**Assignment**
Find, in the records below, the line that contains "Click the rain cloud icon for hour 16" and the line that contains "Instruction: Click stepper". Copy those two lines and everything between them exactly, but not the pictures.

**Working data**
__________

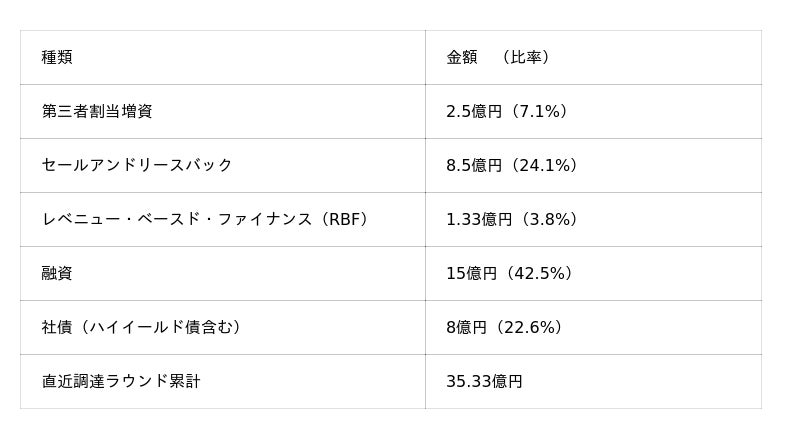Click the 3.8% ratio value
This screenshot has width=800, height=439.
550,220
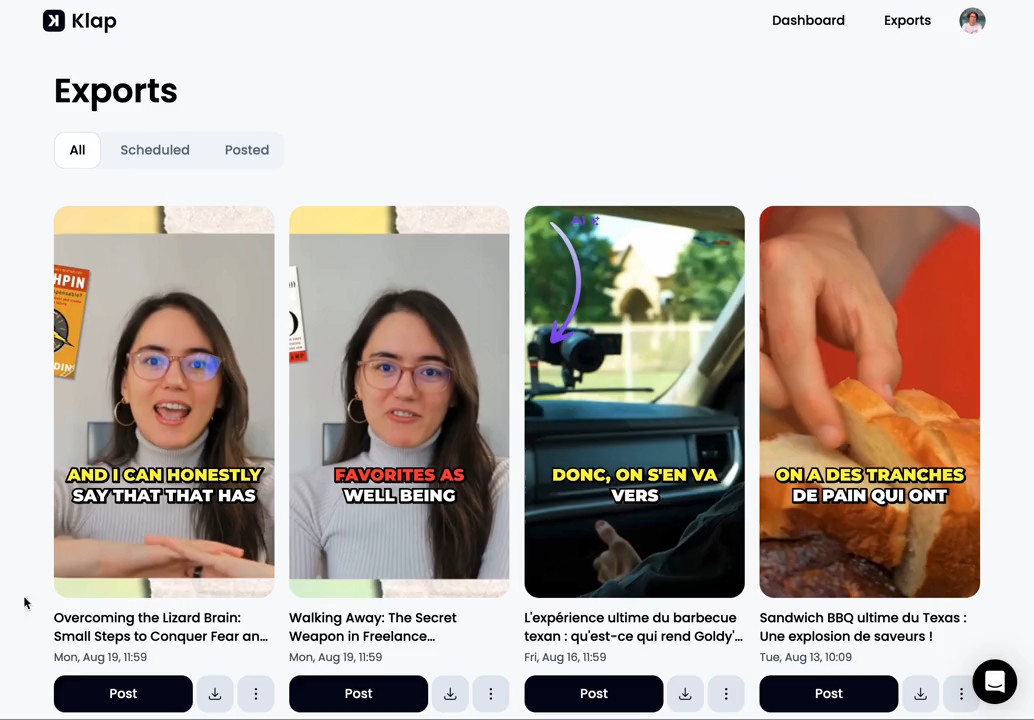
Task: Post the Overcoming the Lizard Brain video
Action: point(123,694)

__________

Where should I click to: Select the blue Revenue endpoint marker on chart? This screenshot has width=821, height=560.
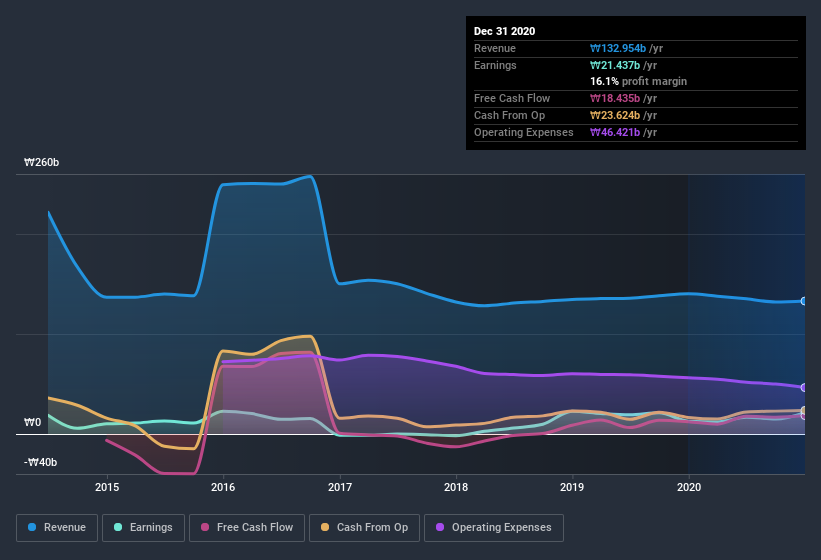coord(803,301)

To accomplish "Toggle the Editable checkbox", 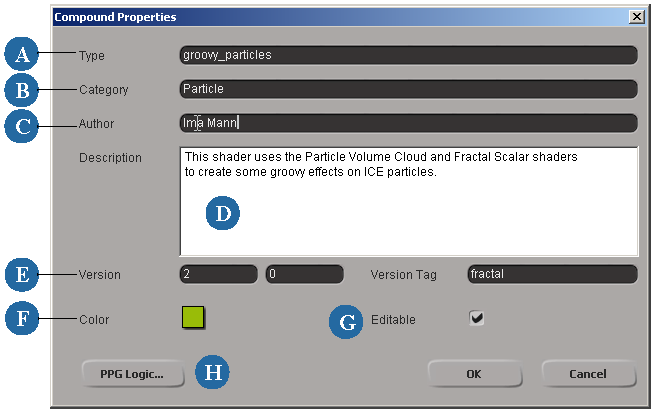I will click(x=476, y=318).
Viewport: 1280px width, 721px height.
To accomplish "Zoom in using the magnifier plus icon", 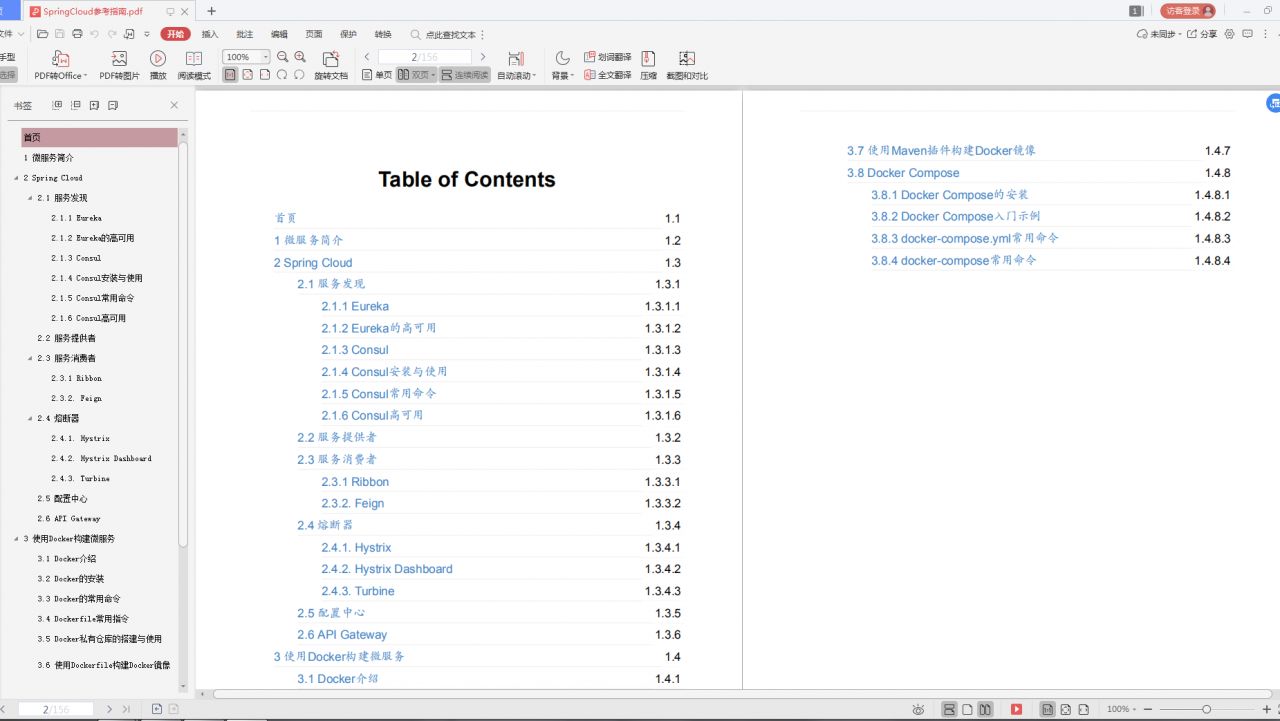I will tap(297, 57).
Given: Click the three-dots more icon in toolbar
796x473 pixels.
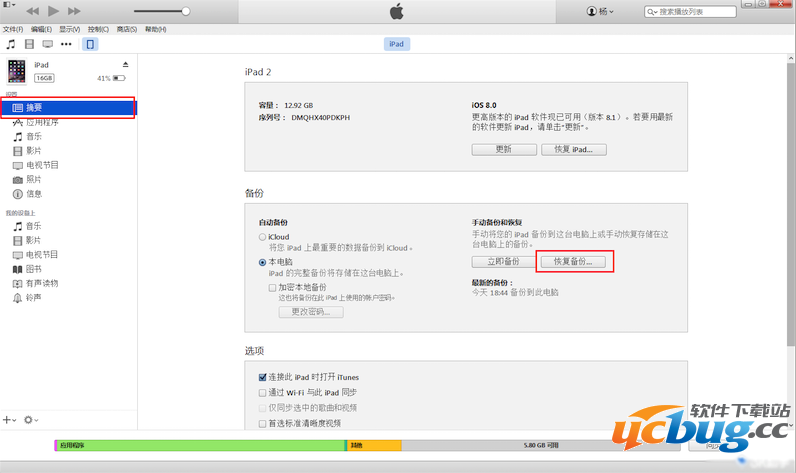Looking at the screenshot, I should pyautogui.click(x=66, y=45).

__________

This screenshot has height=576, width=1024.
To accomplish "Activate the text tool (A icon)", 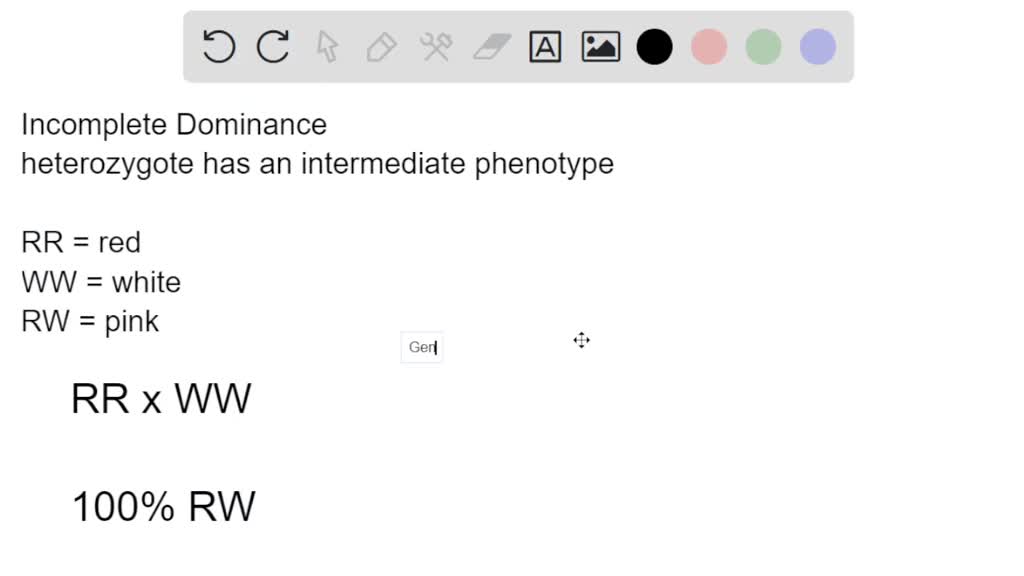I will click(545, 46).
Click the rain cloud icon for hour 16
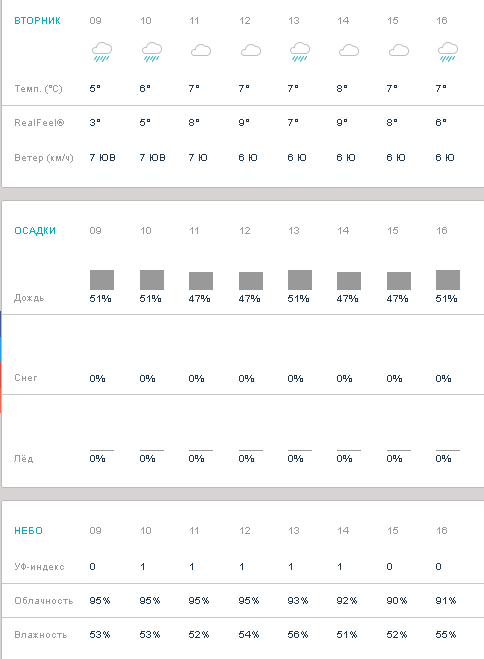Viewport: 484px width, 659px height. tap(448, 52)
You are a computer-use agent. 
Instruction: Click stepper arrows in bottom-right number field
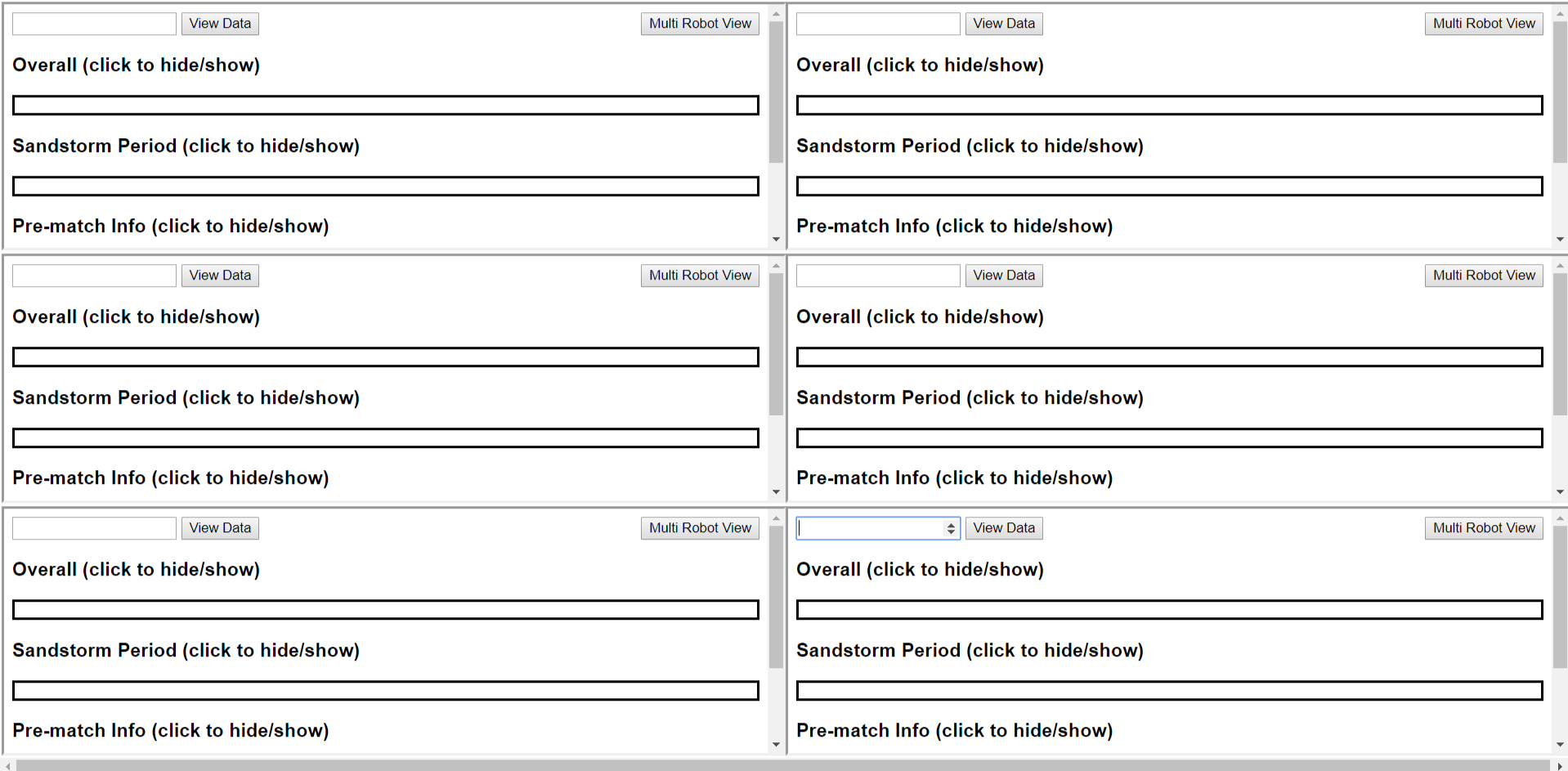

__________

**Answer**
Click the rain cloud icon for hour 16
Viewport: 484px width, 659px height. tap(448, 52)
You are a computer-use agent. 
Instruction: Click stepper arrows in bottom-right number field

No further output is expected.